This is in stark contrast to the utter failure to hold anyone responsible who is grievously distorting the Christian faith or blatantly denying their confirmation and consecration oaths. This irresponsibility dates from the time of James Pike (Bishop of California, 1955-66) when he denied the church's teaching regarding the Incarnation and Trinity. He was censured by the House of Bishops, not for the substance of his denials, but for their "tone and manner." This substitution of Episcopal "manners" for the Christian faith a half century ago has marked the precipitous slide away from the duty to be a "guardian of the church's faith," (Book of Common Prayer, p. 519)

The drift of this "generous orthodoxy" has only accelerated. The unrebuked atheism of Bishop John Spong's "12 Theses," the acceptance by the Bishop of Massachusetts of the claim by the Rev. Carter Heyward, Professor at the Episcopal Divinity School, that her "God is different from and superior to the Hebrew/Christian god," and that the Trinity is a "homoerotic relationship between three males" are examples of this "generous orthodoxy". The Bishop of Pennsylvania claims that the church can "rewrite the bible" (and must do so to encompass that Bishop's teaching). The New Testament scholar and Episcopalian, Marcus Borg, who has reduced the Christian Faith to unitarianism, is a perennially well received teacher among the "generous orthodox."

--- Dataset section ---
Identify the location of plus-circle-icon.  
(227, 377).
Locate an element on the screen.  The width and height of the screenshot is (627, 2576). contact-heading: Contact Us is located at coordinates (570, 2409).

--- How to complete this task ---
Could you rewrite the text on Episcopal bishops from "This is in stark" up to and including "Prayer, p. 519)", changing "censured" to "rebuked"?

--- Response to this task ---
This is in stark contrast to the utter failure to hold anyone responsible who is grievously distorting the Christian faith or blatantly denying their confirmation and consecration oaths. This irresponsibility dates from the time of James Pike (Bishop of California, 1955-66) when he denied the church's teaching regarding the Incarnation and Trinity. He was rebuked by the House of Bishops, not for the substance of his denials, but for their "tone and manner." This substitution of Episcopal "manners" for the Christian faith a half century ago has marked the precipitous slide away from the duty to be a "guardian of the church's faith," (Book of Common Prayer, p. 519)